If you have spent any time around Skool, you have probably heard the term "Skool Games" thrown around. Maybe you saw a creator mention it in a post, or you noticed a community had a Games badge next to the name. The problem is that most of the content about it is written by people who want you to join their community so they can win the competition. Not exactly unbiased.
Here is a straightforward breakdown of what it actually is.
What the Skool Games is
The Skool Games is a monthly competition run by Skool for community owners. The concept was developed by Sam Ovens, the founder of Skool, as a way to drive growth on the platform.
The mechanics are simple: community owners compete on a leaderboard. Points are earned based on how many new members they bring in during the month. The more net new members, the higher your rank. At the end of each month, the top-ranked community owners win prizes: cash, coaching, and platform recognition.
The prizes are not trivial. Top spots have historically come with significant cash awards and direct access to Sam Ovens and the Skool team. This makes the Games a real financial incentive for serious community builders, not just a vanity contest.
The leaderboard is public during the competition. You can see which communities are growing fastest in real time, which creates both a performance element and a marketing element. Creators promote their ranking to attract more members, which generates more growth, which improves their ranking.
Who it is designed for
The Skool Games is explicitly a tool for community owners.

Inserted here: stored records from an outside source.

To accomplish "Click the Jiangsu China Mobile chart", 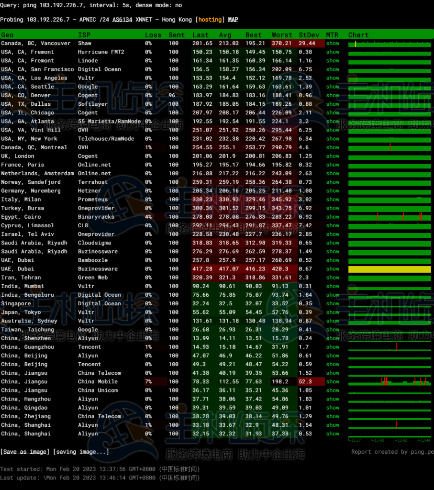I will [x=389, y=382].
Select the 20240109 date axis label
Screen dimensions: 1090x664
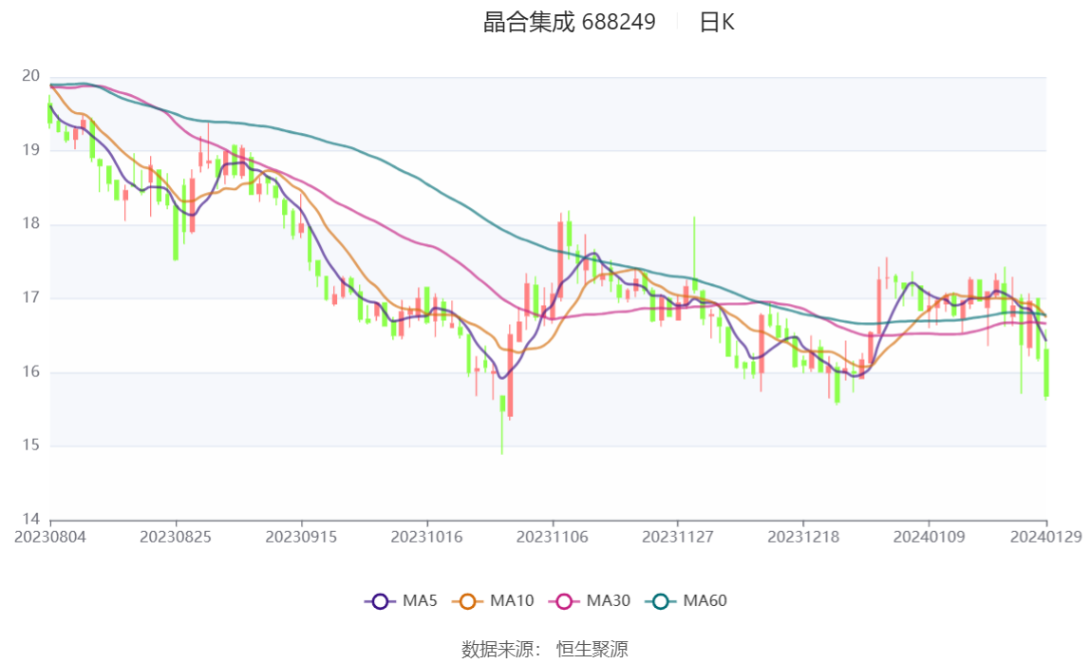coord(929,537)
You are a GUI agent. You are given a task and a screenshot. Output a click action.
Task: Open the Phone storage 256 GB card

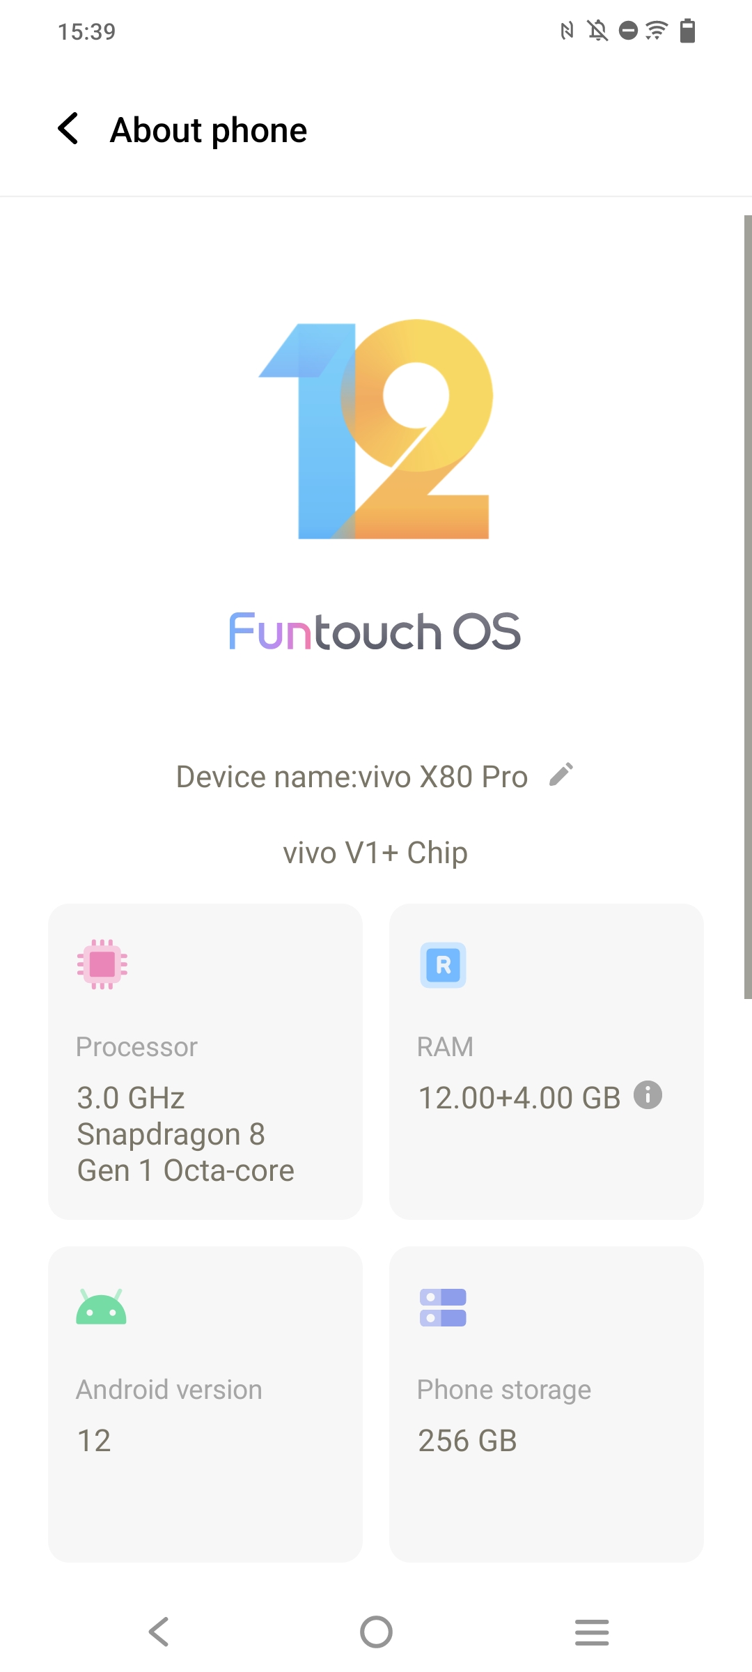tap(547, 1404)
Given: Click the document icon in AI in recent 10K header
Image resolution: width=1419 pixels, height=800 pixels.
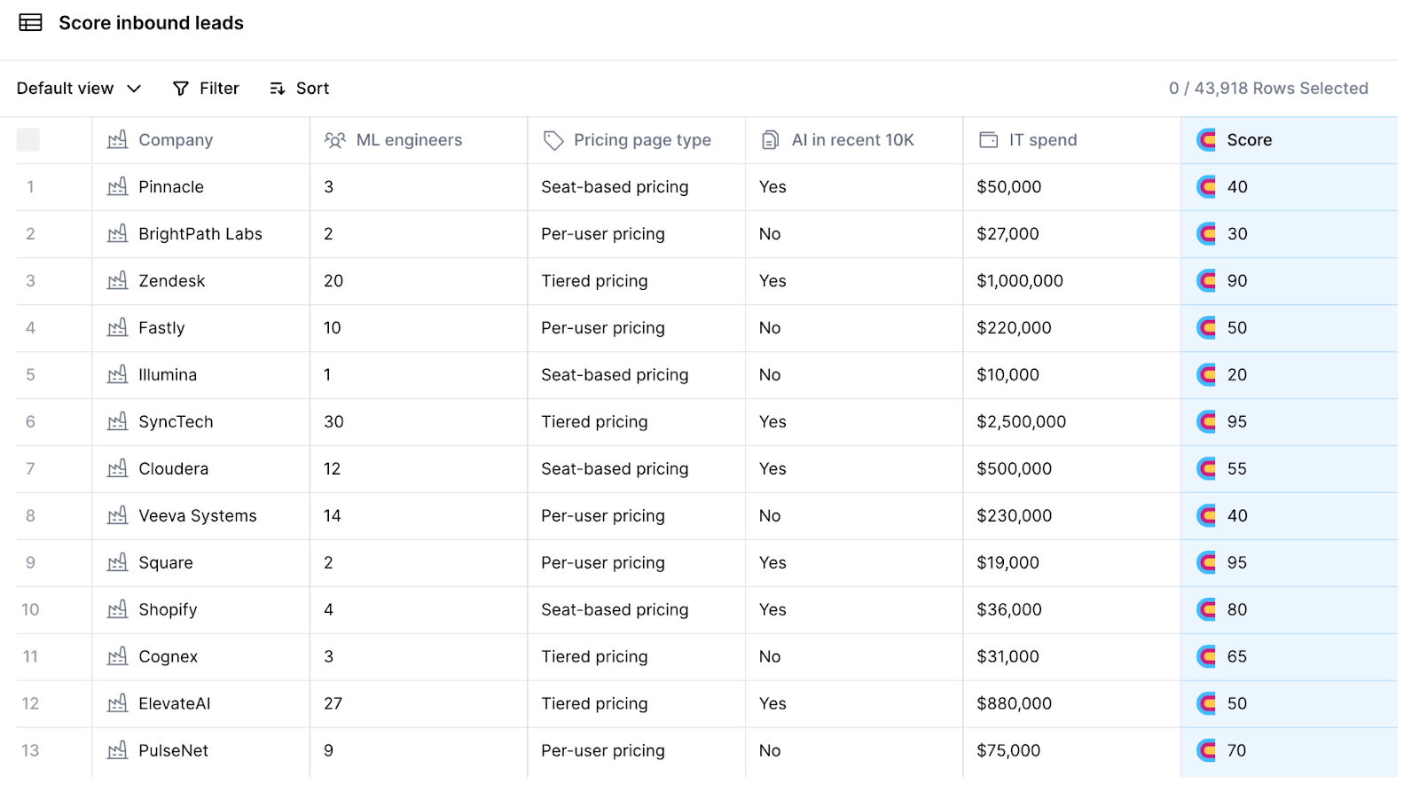Looking at the screenshot, I should [x=771, y=140].
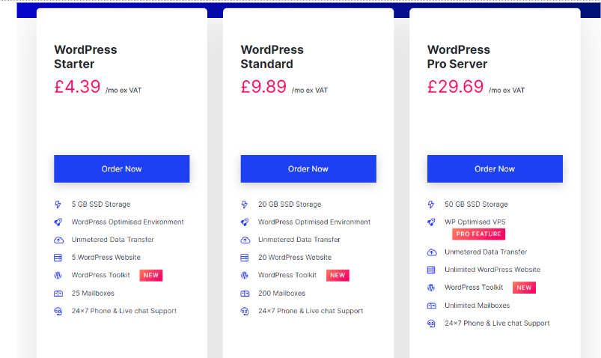601x358 pixels.
Task: Click the lightning icon beside 5 GB SSD Storage
Action: 58,204
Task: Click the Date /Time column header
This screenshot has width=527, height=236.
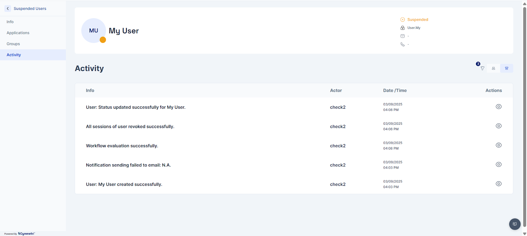Action: pos(395,90)
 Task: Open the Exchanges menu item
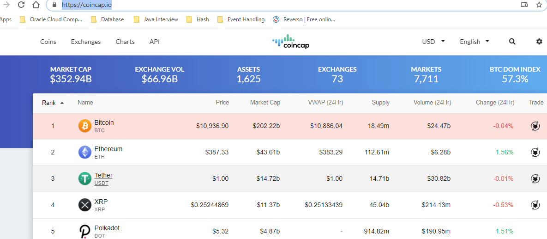(86, 42)
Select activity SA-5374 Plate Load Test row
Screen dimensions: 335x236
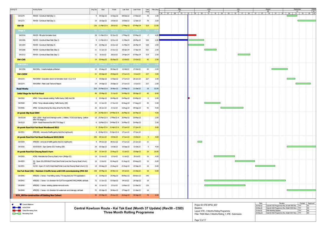point(47,83)
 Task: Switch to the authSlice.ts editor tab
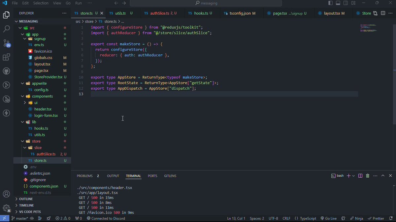click(x=160, y=13)
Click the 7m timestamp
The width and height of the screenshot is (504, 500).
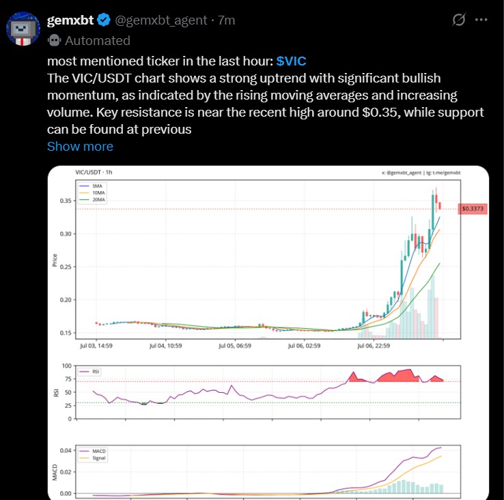[227, 20]
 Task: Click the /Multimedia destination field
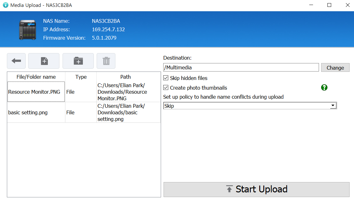(x=241, y=67)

If you do not run a Skool community, you do not participate in the Games directly.
That said, it shapes the platform in ways that matter to members. When a creator is competing, they are typically running higher-than-normal recruitment efforts: posting more content, running promotions, offering free entry to normally paid communities, or publicizing their community more aggressively. If you join a community during Games month, the onboarding experience and the creator's activity level may be higher than normal because they are actively trying to drive growth.
The flip side is worth knowing too. Some creators treat the Games as their primary goal for the month, which means their energy is directed at acquisition rather than serving existing members. A community that is aggressively recruiting is not always one that is investing in current member value. It is worth checking whether the creator is active in discussions and producing content, not just chasing the leaderboard.
Whether members should care
Honestly? Not much.
The Skool Games does not change what you get as a member in any direct way. You do not earn points, you do not win prizes, and you are not evaluated based on your participation. The competition is entirely between owners.
Where it matters to you as a member is in two indirect ways.
First, it creates surges of activity. When a creator is competing, they are posting more, engaging more, and often pulling in new members quickly. If you join during a Games month, the community might feel more alive than it would in a quieter month. Whether that sustains post-Games is the real question.
Second, it is a signal about the creator's ambition. Creators who compete seriously in the Games are typically growth-oriented and invested in making their community look good. That can be a positive signal about how they manage their community overall.
But do not confuse participation in the Games with community quality. Some excellent communities are run by creators who never compete. Some active Games participants run communities that lose engagement the moment the month ends.
The Skoolers community and Sam Ovens
The Skool Games was built around the philosophy of Sam Ovens, whose community Skoolers is effectively the hub for community owners on the platform.
Skoolers has 128,100 members and is free to join. It is described as a private club for Skool owners, so it is explicitly for people running or planning to run communities, not general Skool users. If you are serious about understanding the Games, the strategy behind community building, and how the platform works at a higher level, Skoolers is where that conversation happens.
Sam Ovens built Skool after selling his previous company Consulting.com. His philosophy centers on simplicity: focused communities beat scattered ones, and growth comes from consistent value delivery. The Games is an expression of that philosophy. It rewards sustained growth effort over a defined period, not just initial launches.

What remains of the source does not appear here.